====== Brano proposto
Sulla totale assimilazione del PCI al sistema politico, Moro pensava che:
“Il processo di liberazione che ha nella condizione giovanile e della donna, nella nuova realtà del mondo del lavoro, nella ricchezza della società civile, le manifestazioni più rilevanti ed emblematiche … è un moto indipendente dal modo di essere delle forze politiche, alle quali tutte, comprese quelle di sinistra, esso pone dei problemi non facili da risolvere.
Questo è un moto che logora e spazza via molte cose e tra esse la “diversità‟ del Partito comunista. Esso anima la lotta per i diritti civili e postula una partecipazione veramente nuova alla vita sociale e politica.
È un fenomeno che può essere anche, per certi aspetti, allarmante, ma è senza dubbio vitale ed ha per sé, in una qualche forma di autocontrollo e di temperamento secondo l’esperienza, l’avvenire”.
Davvero si può ritenere che gli osservatori esteri non conoscessero le reali e manifeste intenzioni di Moro, o forse era più comodo attribuirgli strumentalmente pensieri non suoi?
Nessuno ha mai potuto sostenere che lo statista italiano sia stato un alleato men che fedele. Neppure dopo l’apertura degli “archivi segreti” sono emersi sospetti sulla lealtà atlantica di Moro.
Ma il mondo delle Relazioni Internazionali ha più livelli, palesi e occulti.
Non è governato solo dal “pacta servanda sunt”, ma indicibilmente dalla gerarchia dei rapporti di forza e dai colpi bassi, ovvero quanto di più estraneo possa esserci alla forma mentis legalitaria.
La raffinata civiltà giuridica di Moro, che si auto raffigurava l’Italia come Stato sovrano, era inevitabile che entrasse in contrasto con la visione muscolare e spartitoria dei Paesi più potenti, che consideravano l’Italia un Paese uscito sconfitto dalla Seconda Guerra Mondiale, occupato militarmente dagli anglo-americani.
Nessuno ha mai potuto tacciare l’Italia, uscita umiliata dal Trattato di Pace di Parigi del 1947, di non aver rispettato e onorato quel diktat.
============
====== Estratti del dataset
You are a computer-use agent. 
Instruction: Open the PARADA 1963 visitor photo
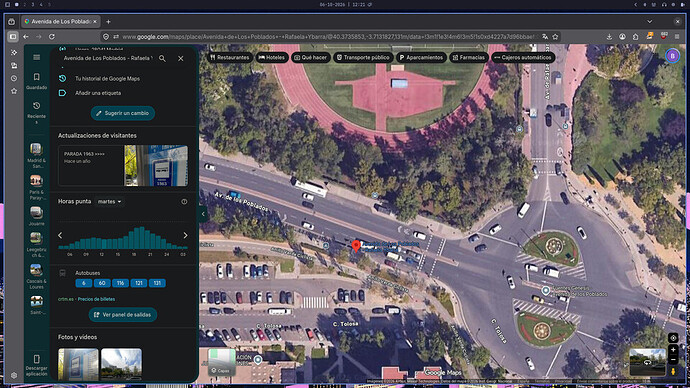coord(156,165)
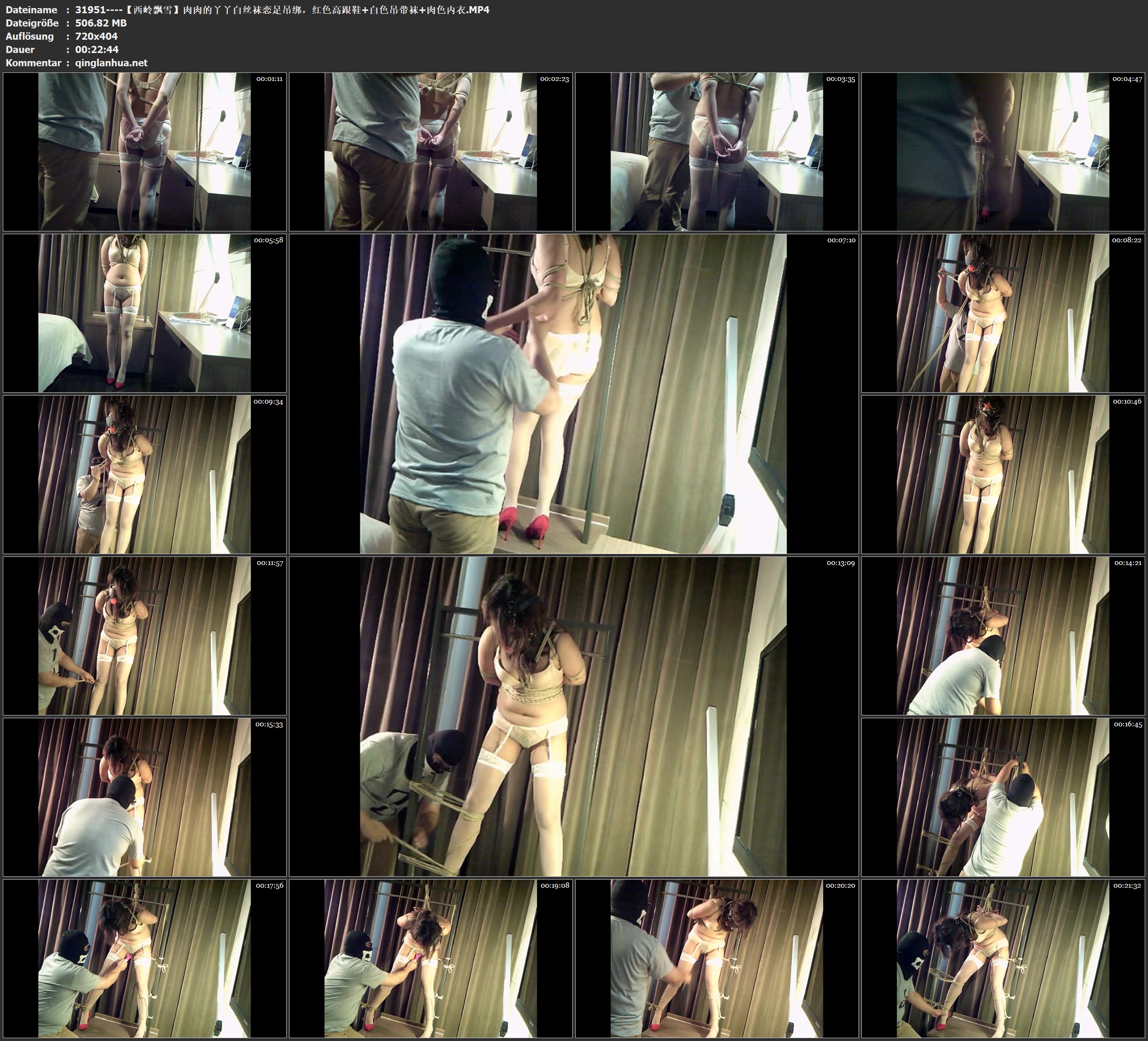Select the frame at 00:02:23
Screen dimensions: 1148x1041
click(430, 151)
============
====== Estratti del dataset
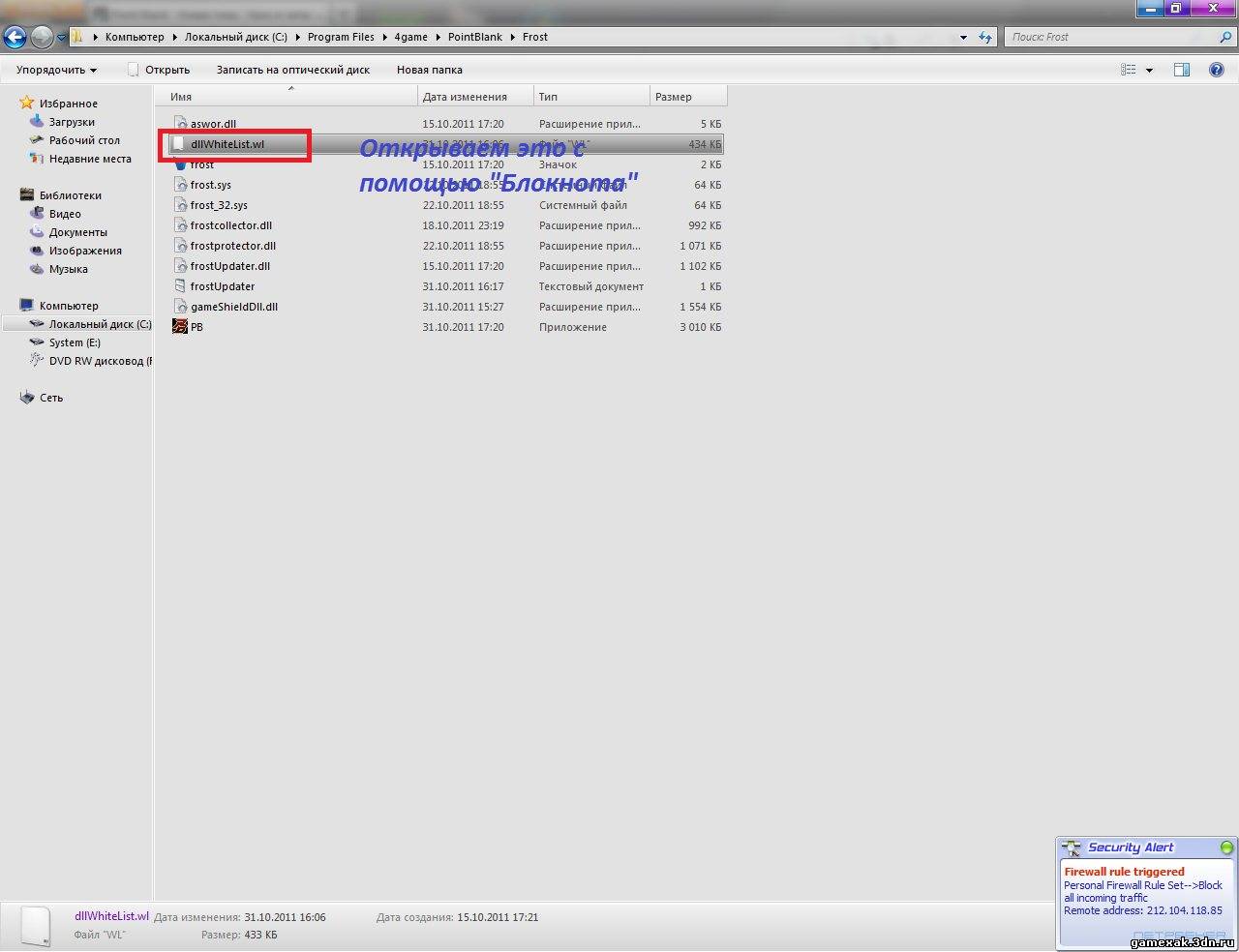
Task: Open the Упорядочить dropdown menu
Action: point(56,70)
============
====== Estratti del dataset
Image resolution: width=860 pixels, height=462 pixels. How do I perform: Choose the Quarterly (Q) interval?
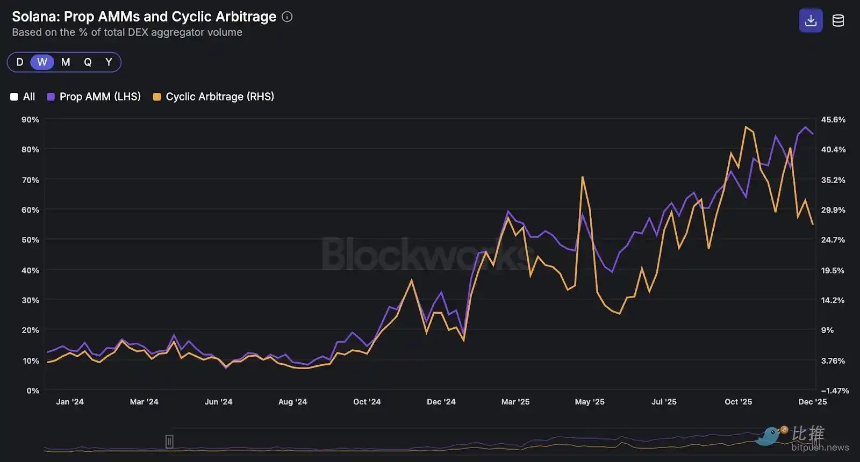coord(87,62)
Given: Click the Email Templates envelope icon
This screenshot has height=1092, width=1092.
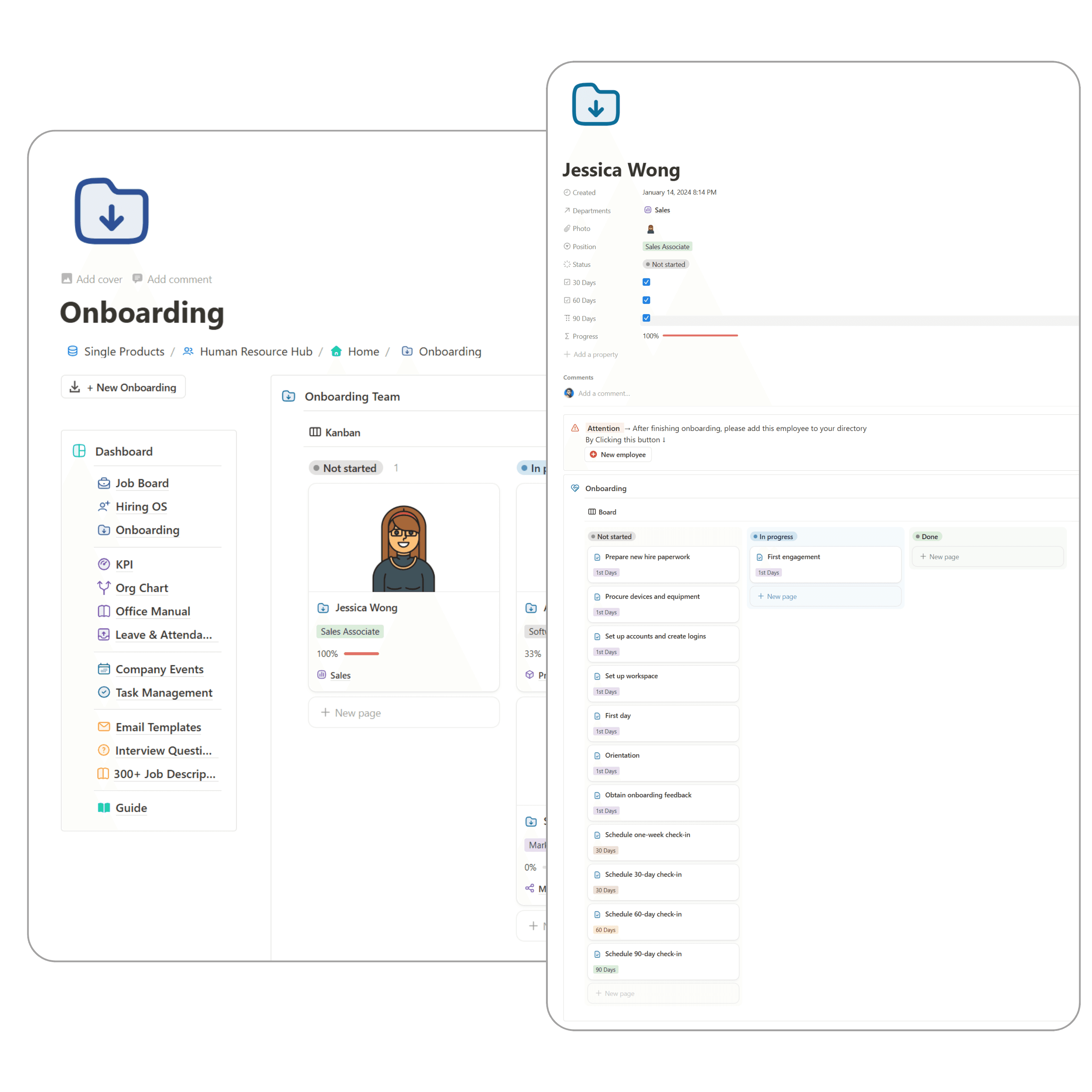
============
**Esercizi da svolgere**.
a) Secondo il brano proposto, di quale partito il moto di liberazione logora e spazza via la "diversità"?
b) Per favore, cita dal brano proposto il tratto che va da "Sulla totale assimilazione" fino a "sociale e politica.".
c) Traduci in inglese questa frase del brano proposto: "Ma il mondo delle Relazioni Internazionali ha più livelli, palesi e occulti."

**Soluzioni degli esercizi**.
a) Del Partito comunista.

b)
Sulla totale assimilazione del PCI al sistema politico, Moro pensava che:
“Il processo di liberazione che ha nella condizione giovanile e della donna, nella nuova realtà del mondo del lavoro, nella ricchezza della società civile, le manifestazioni più rilevanti ed emblematiche … è un moto indipendente dal modo di essere delle forze politiche, alle quali tutte, comprese quelle di sinistra, esso pone dei problemi non facili da risolvere.
Questo è un moto che logora e spazza via molte cose e tra esse la “diversità‟ del Partito comunista. Esso anima la lotta per i diritti civili e postula una partecipazione veramente nuova alla vita sociale e politica.

c) But the world of International Relations has multiple levels, overt and hidden.